---------- Data in this exercise

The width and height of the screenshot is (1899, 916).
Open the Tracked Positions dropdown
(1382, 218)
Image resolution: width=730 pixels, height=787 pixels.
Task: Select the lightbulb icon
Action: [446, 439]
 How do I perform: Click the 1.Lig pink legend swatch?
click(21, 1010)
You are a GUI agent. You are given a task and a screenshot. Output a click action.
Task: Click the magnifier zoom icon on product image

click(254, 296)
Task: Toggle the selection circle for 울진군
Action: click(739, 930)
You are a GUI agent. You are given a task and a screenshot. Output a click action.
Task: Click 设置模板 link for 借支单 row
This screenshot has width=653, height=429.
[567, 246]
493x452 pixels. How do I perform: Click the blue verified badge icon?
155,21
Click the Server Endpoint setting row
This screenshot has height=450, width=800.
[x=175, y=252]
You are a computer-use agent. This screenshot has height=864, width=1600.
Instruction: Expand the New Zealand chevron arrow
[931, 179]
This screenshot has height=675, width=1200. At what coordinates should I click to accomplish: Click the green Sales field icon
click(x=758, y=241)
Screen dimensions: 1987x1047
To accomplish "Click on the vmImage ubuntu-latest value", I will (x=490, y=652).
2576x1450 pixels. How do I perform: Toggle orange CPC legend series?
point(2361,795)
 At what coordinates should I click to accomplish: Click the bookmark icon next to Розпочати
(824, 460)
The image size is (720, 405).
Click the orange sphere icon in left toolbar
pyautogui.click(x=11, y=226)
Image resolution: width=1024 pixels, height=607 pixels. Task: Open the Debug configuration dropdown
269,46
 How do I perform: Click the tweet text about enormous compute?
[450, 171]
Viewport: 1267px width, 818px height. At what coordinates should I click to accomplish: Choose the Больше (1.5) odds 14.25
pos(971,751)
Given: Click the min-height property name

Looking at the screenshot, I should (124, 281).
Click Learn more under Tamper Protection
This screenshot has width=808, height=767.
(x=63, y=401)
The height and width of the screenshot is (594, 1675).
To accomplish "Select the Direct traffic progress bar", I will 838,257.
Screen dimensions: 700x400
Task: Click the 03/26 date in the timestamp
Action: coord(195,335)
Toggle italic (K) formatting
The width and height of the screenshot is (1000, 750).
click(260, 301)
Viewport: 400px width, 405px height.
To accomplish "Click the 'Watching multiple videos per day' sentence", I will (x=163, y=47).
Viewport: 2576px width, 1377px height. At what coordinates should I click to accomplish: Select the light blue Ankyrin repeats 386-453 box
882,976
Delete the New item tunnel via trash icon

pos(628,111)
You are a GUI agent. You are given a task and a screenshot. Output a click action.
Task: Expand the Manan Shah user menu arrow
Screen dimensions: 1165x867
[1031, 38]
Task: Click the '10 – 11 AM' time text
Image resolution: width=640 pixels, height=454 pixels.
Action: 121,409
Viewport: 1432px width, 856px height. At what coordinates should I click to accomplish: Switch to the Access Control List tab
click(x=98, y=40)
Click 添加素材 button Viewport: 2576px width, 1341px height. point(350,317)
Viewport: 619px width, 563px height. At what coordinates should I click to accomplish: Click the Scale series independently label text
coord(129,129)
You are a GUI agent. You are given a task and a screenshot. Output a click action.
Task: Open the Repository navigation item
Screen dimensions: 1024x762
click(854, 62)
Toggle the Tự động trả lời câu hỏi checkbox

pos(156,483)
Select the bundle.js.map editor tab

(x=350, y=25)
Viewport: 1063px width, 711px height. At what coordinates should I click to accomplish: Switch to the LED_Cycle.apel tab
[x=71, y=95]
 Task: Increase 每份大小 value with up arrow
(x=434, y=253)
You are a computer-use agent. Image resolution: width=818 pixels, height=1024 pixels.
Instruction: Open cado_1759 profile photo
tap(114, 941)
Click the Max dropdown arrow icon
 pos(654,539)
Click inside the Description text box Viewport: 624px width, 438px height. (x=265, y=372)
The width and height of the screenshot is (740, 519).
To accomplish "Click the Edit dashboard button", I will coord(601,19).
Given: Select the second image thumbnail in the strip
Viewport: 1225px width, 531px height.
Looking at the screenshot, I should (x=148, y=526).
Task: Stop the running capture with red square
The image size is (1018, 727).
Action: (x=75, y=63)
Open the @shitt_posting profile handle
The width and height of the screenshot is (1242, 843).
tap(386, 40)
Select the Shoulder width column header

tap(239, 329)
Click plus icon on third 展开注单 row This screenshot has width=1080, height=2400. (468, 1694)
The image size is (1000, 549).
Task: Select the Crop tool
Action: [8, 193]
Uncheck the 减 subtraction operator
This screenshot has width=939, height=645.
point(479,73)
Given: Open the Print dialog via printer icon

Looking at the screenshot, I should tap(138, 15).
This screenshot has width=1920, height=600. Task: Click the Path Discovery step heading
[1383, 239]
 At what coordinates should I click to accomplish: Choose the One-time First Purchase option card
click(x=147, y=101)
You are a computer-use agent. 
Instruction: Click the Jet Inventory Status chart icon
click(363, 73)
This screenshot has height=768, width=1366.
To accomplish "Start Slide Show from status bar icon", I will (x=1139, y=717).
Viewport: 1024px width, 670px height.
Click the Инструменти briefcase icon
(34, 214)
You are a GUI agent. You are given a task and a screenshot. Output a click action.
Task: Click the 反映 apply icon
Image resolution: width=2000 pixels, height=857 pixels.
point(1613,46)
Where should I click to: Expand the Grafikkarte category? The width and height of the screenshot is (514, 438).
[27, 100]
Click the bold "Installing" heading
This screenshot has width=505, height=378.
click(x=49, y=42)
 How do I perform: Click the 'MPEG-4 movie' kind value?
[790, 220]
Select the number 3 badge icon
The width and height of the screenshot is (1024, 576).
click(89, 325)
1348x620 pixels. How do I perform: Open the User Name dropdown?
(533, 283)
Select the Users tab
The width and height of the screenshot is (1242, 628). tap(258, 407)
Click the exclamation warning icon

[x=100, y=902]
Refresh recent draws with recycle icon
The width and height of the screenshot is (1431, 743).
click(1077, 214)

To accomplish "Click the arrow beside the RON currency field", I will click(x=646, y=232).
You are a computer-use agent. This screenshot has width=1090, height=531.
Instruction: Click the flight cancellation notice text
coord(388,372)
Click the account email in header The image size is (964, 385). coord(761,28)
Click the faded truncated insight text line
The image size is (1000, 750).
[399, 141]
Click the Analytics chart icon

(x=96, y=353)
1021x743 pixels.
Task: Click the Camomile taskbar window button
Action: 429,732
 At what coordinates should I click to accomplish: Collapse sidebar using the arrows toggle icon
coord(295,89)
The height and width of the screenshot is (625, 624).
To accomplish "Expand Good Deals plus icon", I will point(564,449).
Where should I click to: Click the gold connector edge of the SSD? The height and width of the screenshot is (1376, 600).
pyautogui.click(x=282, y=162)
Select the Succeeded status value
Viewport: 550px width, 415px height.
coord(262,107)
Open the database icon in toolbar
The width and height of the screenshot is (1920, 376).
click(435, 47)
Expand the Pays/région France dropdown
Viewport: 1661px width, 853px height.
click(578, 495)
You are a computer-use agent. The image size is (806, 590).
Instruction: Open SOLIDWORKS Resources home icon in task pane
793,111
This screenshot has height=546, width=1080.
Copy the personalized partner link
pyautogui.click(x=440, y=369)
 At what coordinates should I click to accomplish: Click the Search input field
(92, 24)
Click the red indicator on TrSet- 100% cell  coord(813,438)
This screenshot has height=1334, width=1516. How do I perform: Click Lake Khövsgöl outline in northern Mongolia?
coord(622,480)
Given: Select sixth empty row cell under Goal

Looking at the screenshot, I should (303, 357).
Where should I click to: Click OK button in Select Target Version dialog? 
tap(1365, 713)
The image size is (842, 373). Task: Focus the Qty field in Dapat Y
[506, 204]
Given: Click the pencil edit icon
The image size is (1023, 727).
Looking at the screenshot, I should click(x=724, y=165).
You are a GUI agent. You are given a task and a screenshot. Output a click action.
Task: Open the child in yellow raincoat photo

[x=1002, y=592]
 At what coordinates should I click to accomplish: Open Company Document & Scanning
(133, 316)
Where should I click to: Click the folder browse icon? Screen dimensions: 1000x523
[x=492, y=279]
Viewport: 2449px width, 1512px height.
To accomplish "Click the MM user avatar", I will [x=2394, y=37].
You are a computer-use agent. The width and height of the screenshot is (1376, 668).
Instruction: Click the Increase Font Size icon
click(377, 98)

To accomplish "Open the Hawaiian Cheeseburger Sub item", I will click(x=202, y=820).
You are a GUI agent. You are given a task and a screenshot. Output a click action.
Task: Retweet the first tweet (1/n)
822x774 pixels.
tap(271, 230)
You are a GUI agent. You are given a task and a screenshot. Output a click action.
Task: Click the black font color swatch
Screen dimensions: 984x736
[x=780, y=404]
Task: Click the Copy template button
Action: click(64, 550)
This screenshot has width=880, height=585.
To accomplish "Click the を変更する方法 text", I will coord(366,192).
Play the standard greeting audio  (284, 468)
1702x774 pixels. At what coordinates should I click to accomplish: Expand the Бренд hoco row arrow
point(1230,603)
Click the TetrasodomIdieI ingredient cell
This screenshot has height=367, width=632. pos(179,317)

--------------------

Lines after the one containing "Screen dimensions: 1987x1047" are not wanted; repeat exactly each line above from the first up to and including it.

Task answer:
The width and height of the screenshot is (1899, 916).
Open the Tracked Positions dropdown
(1382, 218)
Image resolution: width=730 pixels, height=787 pixels.
Task: Select the lightbulb icon
Action: [446, 439]
 How do I perform: Click the 1.Lig pink legend swatch?
click(21, 1010)
You are a GUI agent. You are given a task and a screenshot. Output a click action.
Task: Click the magnifier zoom icon on product image

click(254, 296)
Task: Toggle the selection circle for 울진군
Action: click(739, 930)
You are a GUI agent. You are given a task and a screenshot. Output a click action.
Task: Click 设置模板 link for 借支单 row
This screenshot has width=653, height=429.
[567, 246]
493x452 pixels. How do I perform: Click the blue verified badge icon?
155,21
Click the Server Endpoint setting row
This screenshot has height=450, width=800.
[x=175, y=252]
You are a computer-use agent. This screenshot has height=864, width=1600.
Instruction: Expand the New Zealand chevron arrow
[931, 179]
This screenshot has height=675, width=1200. At what coordinates should I click to accomplish: Click the green Sales field icon
click(x=758, y=241)
Screen dimensions: 1987x1047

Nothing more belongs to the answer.